Category: Statistical methods

Our paper on the paradox is out now

Our paper on the “Weisburd paradox” is now out in Journal of Quantitative Criminology. Mikko and I had initially put out own attempt in in the drawer since it turned out that Gelman had written a much better workingpaper on the same thing. It turned out that some additions were required for publication, and Gelman offered us to help out in the final rounds. We’re grateful for the opportunity. The story is here, here, and here.

Best practise of group-based modelling

I had initially decided to not pick more on group-based modelling, but here we go:

In his recent essay on group-based modelling in Journal of Research in Crime and Delinquency (see earlier posts here and here), Nagin discusses two examples of uses of group-based modelling in developmental criminology. It is not clear whether these are mentioned because they are particularly good examples, as they are presented as “early examples”. Maybe it is of historical interest, or these examples are mentioned because they are much cited. Since Nagin’s article is basically promoting GBTM, I assume these are mentioned because they are good examples of what can be achieved using this method. In any case, I would have liked to see examples where GBTM really made a difference.

The first example is the article by Nagin, Farrington and Moffitt who, according to Nagin using SPGM made an important contribution for the following reason:

…what was new from our analysis was the finding that low IQ also distinguished those following the low chronic trajectory from those following the adolescent limited and high chronic trajectories. This finding was made possible by the application of GBTM to identify the latent strata of offending trajectories present in the Cambridge data set.

The article by Nagin, Farrington and Moffitt shows that the relationship between IQ and delinquency varies over groups. (One could of course also say that the relationship is non-linear, but they stick to discussing groups). Which is fine, but the contribution is mainly how the groups are created – although some elaborate testing of equal parameters are involved. If other ways of summarizing the criminal careers (as either continuous or groups) would not find anything similar, it remains what is a methodological artefact and not. However, only one methodological approach was used, so it is hard to assess whether GBTM actually was the only way of discovering this kind of relationship. Maybe alternative methods (e.g. subjective classifications or a continuous index) would have found the exact same thing in these data? Could very well be.

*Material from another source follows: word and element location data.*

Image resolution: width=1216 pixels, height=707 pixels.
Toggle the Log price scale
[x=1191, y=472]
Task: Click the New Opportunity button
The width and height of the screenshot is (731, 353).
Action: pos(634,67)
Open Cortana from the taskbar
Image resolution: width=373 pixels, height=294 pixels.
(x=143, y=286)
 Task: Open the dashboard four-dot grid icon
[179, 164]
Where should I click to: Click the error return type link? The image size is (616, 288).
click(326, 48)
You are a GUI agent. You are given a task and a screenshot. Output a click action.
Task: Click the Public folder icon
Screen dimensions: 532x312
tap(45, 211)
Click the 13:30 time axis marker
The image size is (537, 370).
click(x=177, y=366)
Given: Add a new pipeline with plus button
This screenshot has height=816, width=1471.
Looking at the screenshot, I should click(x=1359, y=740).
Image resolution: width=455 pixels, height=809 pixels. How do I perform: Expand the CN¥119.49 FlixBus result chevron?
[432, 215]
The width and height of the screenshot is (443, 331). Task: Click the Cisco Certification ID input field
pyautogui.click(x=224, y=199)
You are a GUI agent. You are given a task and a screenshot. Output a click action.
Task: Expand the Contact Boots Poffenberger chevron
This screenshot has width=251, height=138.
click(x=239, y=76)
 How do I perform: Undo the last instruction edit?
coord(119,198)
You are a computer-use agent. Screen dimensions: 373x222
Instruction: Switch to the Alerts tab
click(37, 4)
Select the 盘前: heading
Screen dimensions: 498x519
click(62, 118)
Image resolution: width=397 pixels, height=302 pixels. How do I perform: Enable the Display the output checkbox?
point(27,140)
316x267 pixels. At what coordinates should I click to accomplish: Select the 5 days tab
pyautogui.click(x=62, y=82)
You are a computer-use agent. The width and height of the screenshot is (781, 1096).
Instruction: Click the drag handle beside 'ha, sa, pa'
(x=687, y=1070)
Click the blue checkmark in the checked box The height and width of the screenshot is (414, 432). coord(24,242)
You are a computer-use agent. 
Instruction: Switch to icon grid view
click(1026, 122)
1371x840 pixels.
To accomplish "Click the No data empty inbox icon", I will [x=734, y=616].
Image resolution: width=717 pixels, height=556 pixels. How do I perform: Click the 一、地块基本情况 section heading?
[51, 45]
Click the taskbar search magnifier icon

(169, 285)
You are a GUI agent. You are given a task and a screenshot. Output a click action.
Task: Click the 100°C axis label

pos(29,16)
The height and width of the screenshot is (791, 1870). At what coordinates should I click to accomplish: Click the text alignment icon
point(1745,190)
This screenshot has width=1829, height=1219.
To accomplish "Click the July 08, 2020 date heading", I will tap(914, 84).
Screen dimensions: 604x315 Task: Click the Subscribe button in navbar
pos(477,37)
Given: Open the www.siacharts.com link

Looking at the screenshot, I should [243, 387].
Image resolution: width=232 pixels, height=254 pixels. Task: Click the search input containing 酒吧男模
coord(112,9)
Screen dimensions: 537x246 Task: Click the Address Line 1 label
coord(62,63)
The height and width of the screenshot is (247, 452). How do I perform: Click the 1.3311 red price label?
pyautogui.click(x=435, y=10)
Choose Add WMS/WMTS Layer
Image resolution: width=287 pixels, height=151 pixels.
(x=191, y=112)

The second example mentioned by Nagin is also written by himself together with Laub and Sampson. This is a very influential paper on the influence of marriage on crime, but has a major flaw because of how GBTM is used. I have recently written an review article together with Savolainen, Aase and Lyngstad on the marriage-crime literature published in Crime and Justice. We commented on this paper as follows:

…they estimated group-based trajectories (Nagin and Land 1993) for the entire observational period from age 7 to 32 and then assigned each person to a group on the basis of posterior probabilities. In the second
stage, they regressed the number of arrests in each 2-year interval from age 17 to 32 on changes in marital status and quality, controlling for group membership and other characteristics. In addition, they conducted separate regression analyses by trajectory group membership.
…
We are somewhat hesitant to endorse this conclusion for methodological reasons. Because the trajectories
were estimated over the entire period—including the marital period—controlling for group membership implies controlling for post-marriage offending outcomes as well. We expect this aspect of the analytic
strategy to bias the results, but further efforts are needed to assess the substantive implications of this methodological approach.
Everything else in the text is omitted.